Con la sentenza n. 341/1/2009 della Ctp Pescara, la sentenza n. 25726/2009 e la precedente pronuncia n. 22932/2005 della Corte di Cassazione, si è arrivati ad una definizione più puntuale dell’abuso di diritto, necessaria per chiarire quei meccanismi attraverso cui i crediti d’imposta finalizzati ad ottenere benefici fiscali venivano creati “artificiosamente”, grazie a temporanee cessioni all’estero di titoli societari.
Secondo il nuovo orientamento, per abuso di diritto si deve intendere il conseguimento di vantaggi fiscali ottenuti mediante l’uso distorto di strumenti giuridici idonei a ottenere un’agevolazione oppure un risparmio d’imposta, in difetto di ragioni economicamente apprezzabili, diverse dall’aspettativa di quei benefici. Dunque, il divieto di abuso di diritto si traduce in un principio generale antielusivo.
Ma fino a che punto il risparmio che si intende conseguire può ritenersi lecito e quando, invece, può essere considerato elusivo?
Sul quesito si sono interrogate spesso sia la prassi che la giurisprudenza. Per quest’ultima, un comportamento si considera elusivo quando il soggetto passivo d’imposta, spinto dall’obiettivo di ridurre il proprio carico fiscale, pone in essere atti giuridici solo formalmente rispettosi della norma, ma che di fatto risultano idonei ad aggirare obblighi e divieti tributari.
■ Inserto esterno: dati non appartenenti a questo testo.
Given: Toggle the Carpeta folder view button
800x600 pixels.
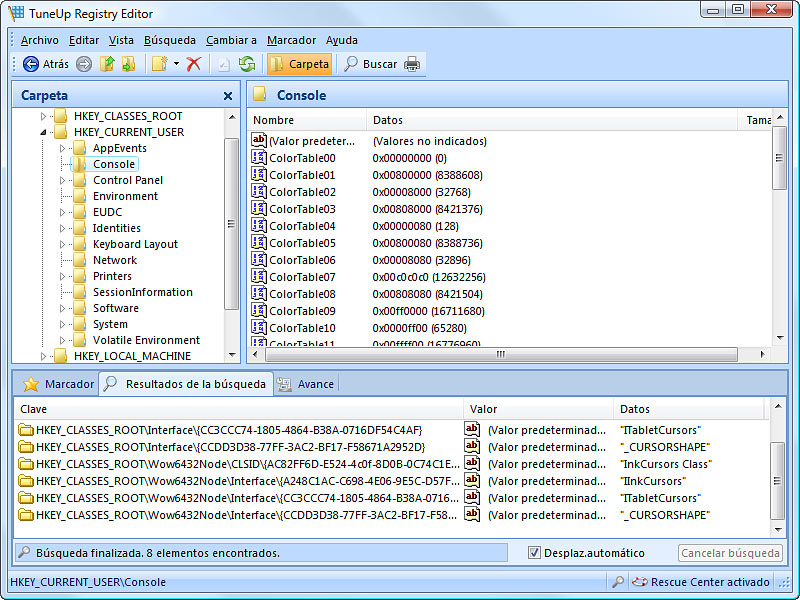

Queste condotte che appaiono ovviamente volte ad eludere la norma fiscale, dando origine a veri e propri atti di evasione fiscale, si intrecciano spesso con comportamenti che sono totalmente leciti, anche se finalizzati alla realizzazione di un risparmio legittimo d’imposta.
In quest’ottica, si devono considerare i meccanismi di controllo messi in atto dall’Amministrazione fiscale, per individuare tutti quei comportamenti elusivi che pesano sul sistema tributario nazionale. Infatti, dato che spesso molte operazioni di dividend washing e dividend stripping vengono poste in essere proprio con il fine di eludere il carico fiscale, il legislatore ha intensificato i controlli su quei comportamenti che possono generare indebiti rimborsi d’imposta. Un esempio in tal senso si è avuto con il Decreto legge n. 40/2010, con cui il legislatore ha posto sotto osservazione i rapporti internazionali tra imprese, che in realtà celano comportamenti elusivi/evasivi della normativa nazionale.